Research by State Street based on Pension Funds Online data for 105 local authorities across England, Scotland, Wales, and Northern Ireland shows total bond allocation rose from 11.9% in 2014 to 13.8% in 2016 as a proportion of total assets.
Meanwhile, equity allocation dropped from 50% in 2014 to 47.9% (£120.7bn) in 2016, and alternatives increased from 4.6% to 6.6% (£16.6bn).
The fall in equity exposure in percentage terms was primarily down to domestic equity allocation decreasing from 18% to 15.1% of total scheme assets, although there was a slight increase in overseas stocks to 24.8%.
Meanwhile, allocation to ‘other' investments such as inter alia, unit trusts, multi-asset vehicles, liability-driven investment solutions and structured products, fell from 33.4% of total assets in 2014 to 31.7% in 2016.
State Street Asset Owner Solutions head of UK pensions and banks Andy Todd (pictured) said from his conversations with investment committees, there is willingness to engage in more alternative asset classes. This is being driven by a search for return in a low yield environment, as well as diversification, he said.
Also, alternatives are a good fit given LGPS funds are still open defined benefit schemes with a very long-term investment time horizon. In the past three years the number of active members in the LGPS has risen by 138,784 to 2,174,128.
"When looking at asset portfolio beyond the monthly cash flow requirements, then the attractiveness of long-term investments that diversify core investments around bonds and equities and are a good match to liabilities, is a positive thing," Todd added.
The pooling of investments across 89 English and Welsh funds into eight vehicles is expected to enable greater accessibility to alternative asset classes, particularly small funds.

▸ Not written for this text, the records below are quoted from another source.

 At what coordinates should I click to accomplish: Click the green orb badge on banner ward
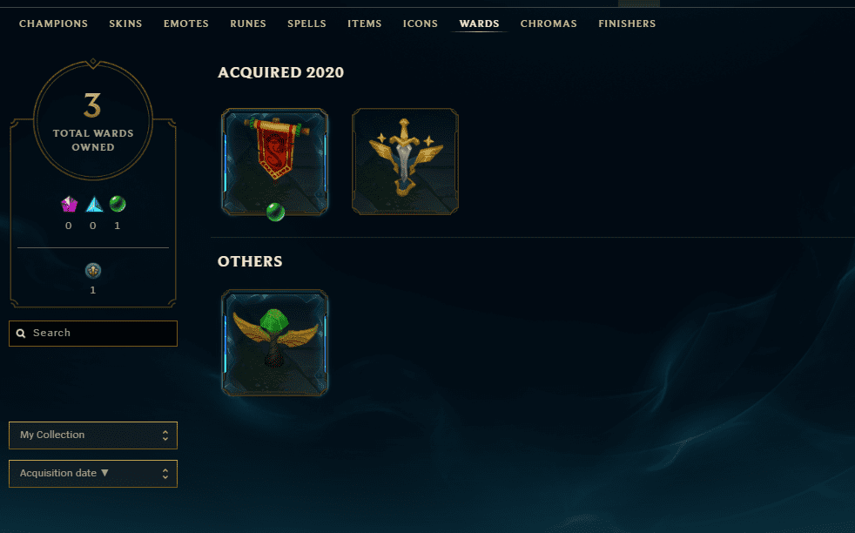pyautogui.click(x=275, y=212)
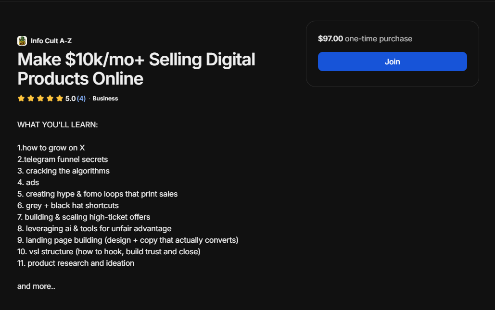Image resolution: width=495 pixels, height=310 pixels.
Task: Select the second rating star
Action: pyautogui.click(x=31, y=98)
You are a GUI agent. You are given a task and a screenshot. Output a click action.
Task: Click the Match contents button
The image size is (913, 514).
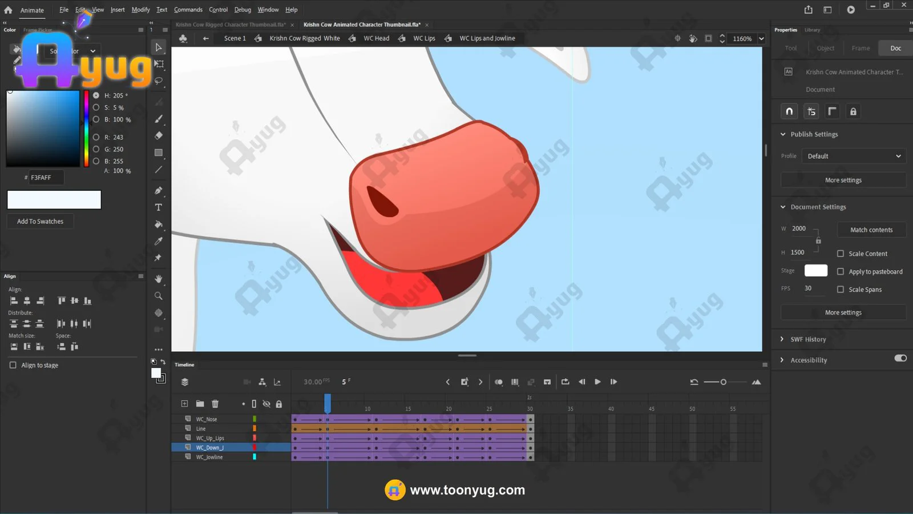[x=871, y=230]
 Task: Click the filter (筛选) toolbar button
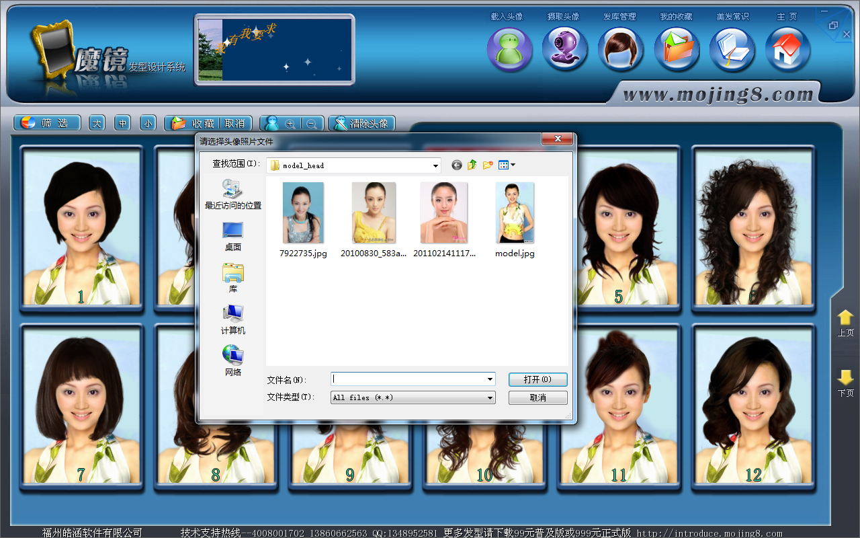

While Todd has not seen any evidence to suggest that asset allocation strategy has been restricted through lack of access to alternatives, buying power at the pool level will have a "very positive factor" particularly for those smaller funds.
Preparations for the pools are well underway to meet the April 2018 deadline for when they need to be set up by. Most pools are now working through the process for getting Financial Conduct Authority authorisation, and are expected to send applications to the regulator in the third quarter of this year.